— start Extracted data —
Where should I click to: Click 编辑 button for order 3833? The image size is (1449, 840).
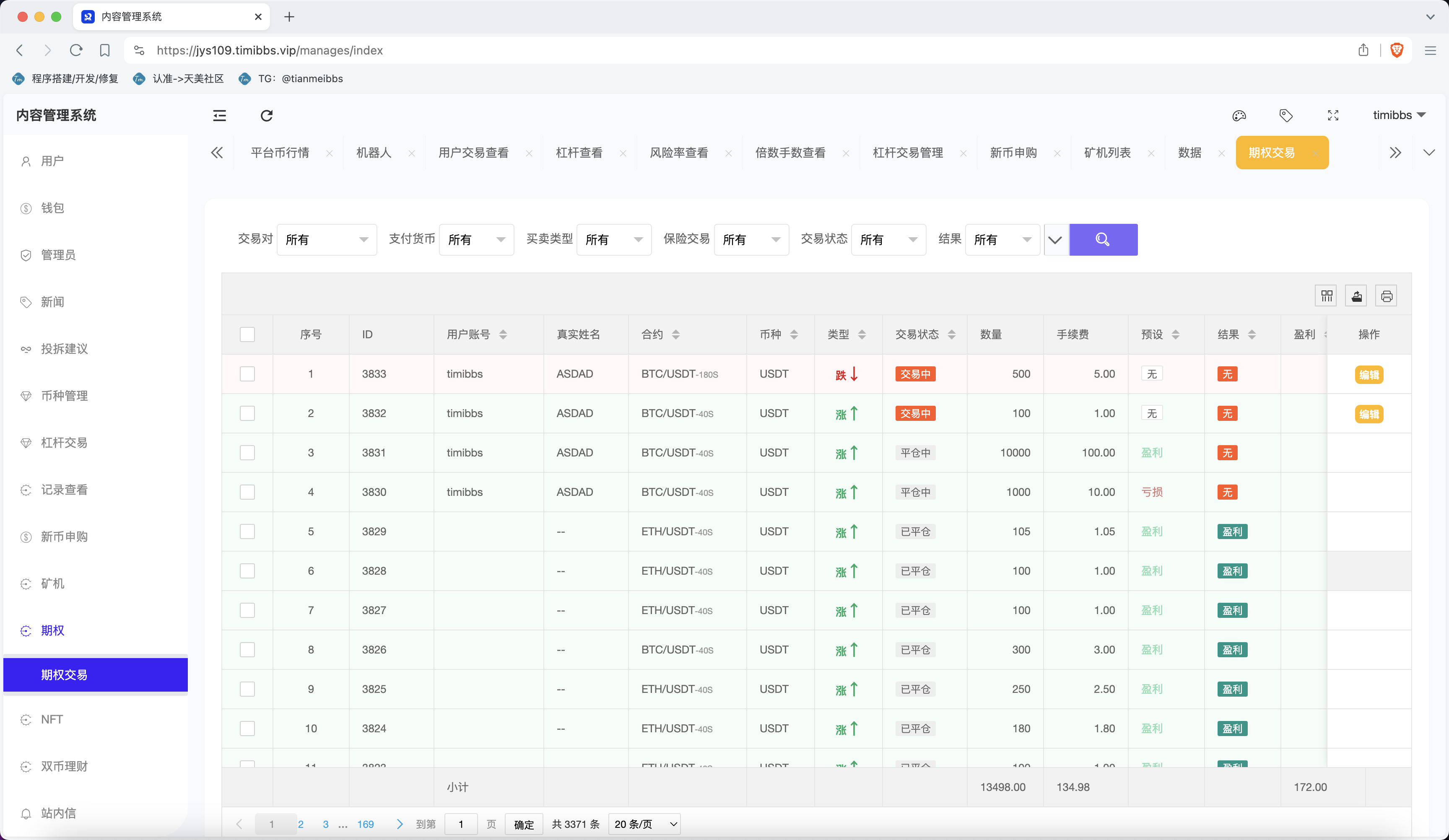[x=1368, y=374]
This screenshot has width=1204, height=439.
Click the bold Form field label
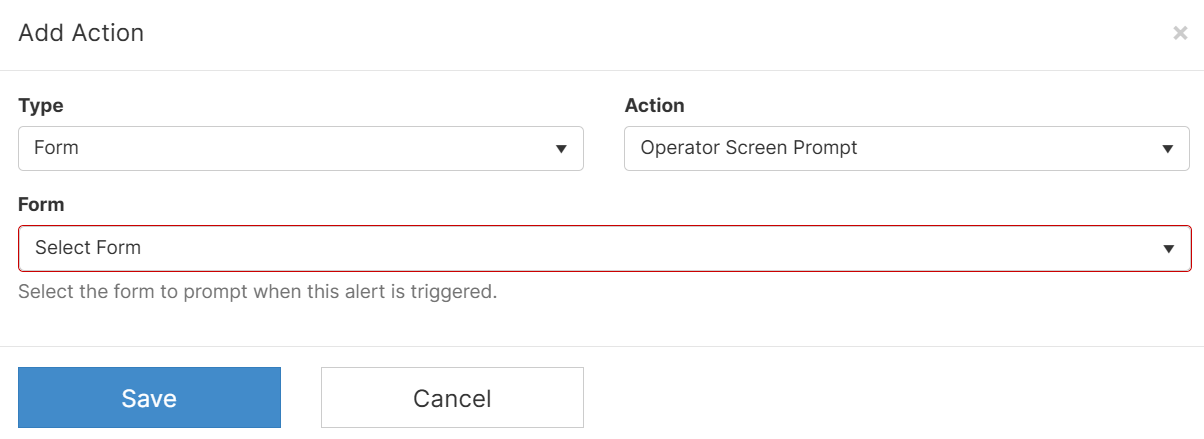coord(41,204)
— end Extracted data —
### Task statement
Write out all of the items again, switching "bold" to "underlined" and leaving everything else unchanged. Leave the pictures out.

### Solution
Where should I click to: Click 编辑 button for order 3833? The image size is (1449, 840).
[x=1368, y=374]
This screenshot has width=1204, height=439.
Click the underlined Form field label
coord(41,204)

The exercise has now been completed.